HOW TO COMPLETE THIS TASK: Nothing but the lines from the one with "The height and width of the screenshot is (221, 221)." through the end of the data should be set down, each exactly as written, and no picture should be included.
Top of SOURCE DATA
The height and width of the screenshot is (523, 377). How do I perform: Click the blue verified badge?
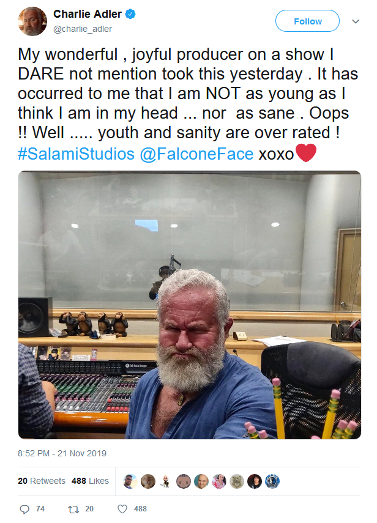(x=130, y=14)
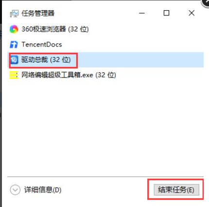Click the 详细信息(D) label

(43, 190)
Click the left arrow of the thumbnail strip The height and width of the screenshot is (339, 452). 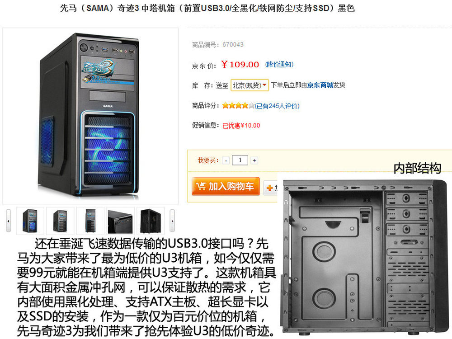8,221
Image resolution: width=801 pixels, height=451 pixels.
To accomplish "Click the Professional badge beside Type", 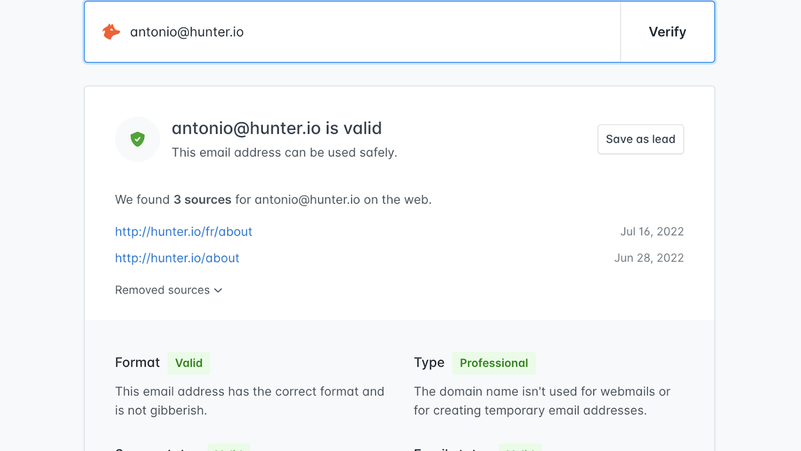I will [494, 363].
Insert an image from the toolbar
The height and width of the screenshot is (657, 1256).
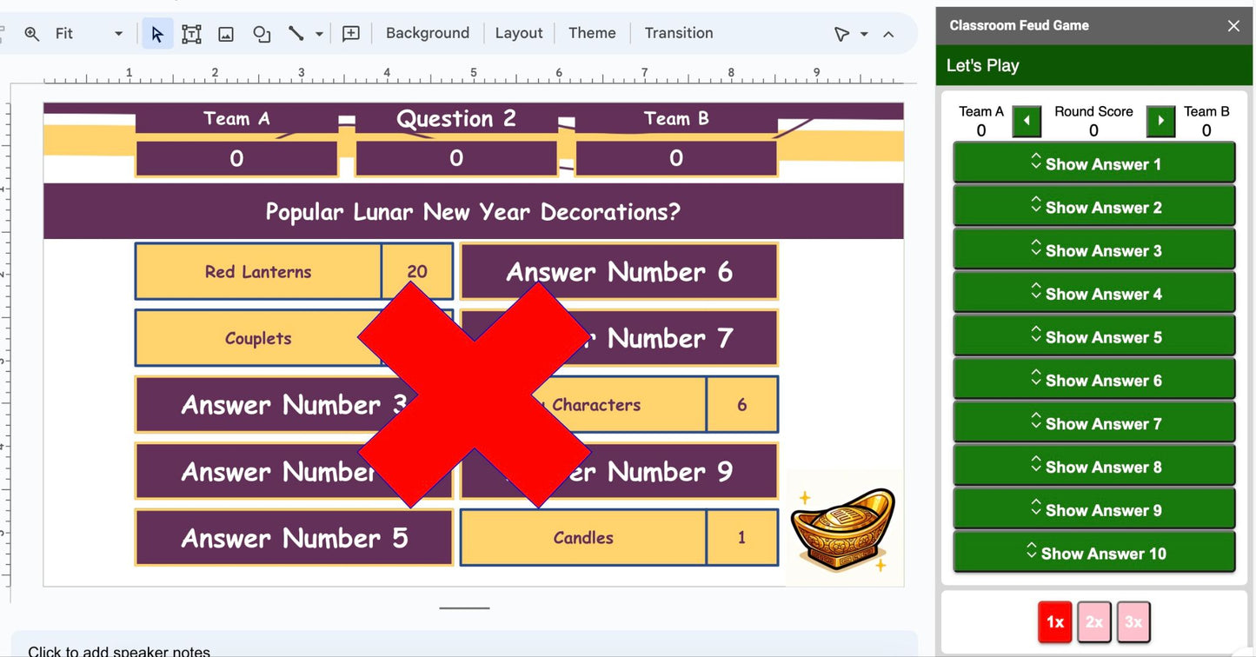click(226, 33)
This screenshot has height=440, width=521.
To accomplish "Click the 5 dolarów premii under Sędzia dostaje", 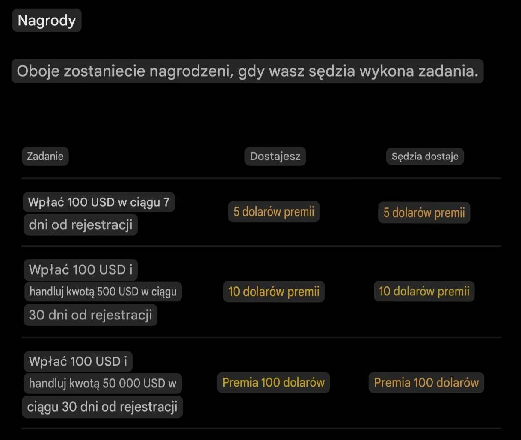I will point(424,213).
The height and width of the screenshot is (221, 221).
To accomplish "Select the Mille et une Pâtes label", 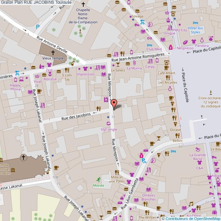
Bottom of SOURCE DATA
EXERCISE RESPONSE:
The height and width of the screenshot is (221, 221).
To accomplish "Select the Mille et une Pâtes label", 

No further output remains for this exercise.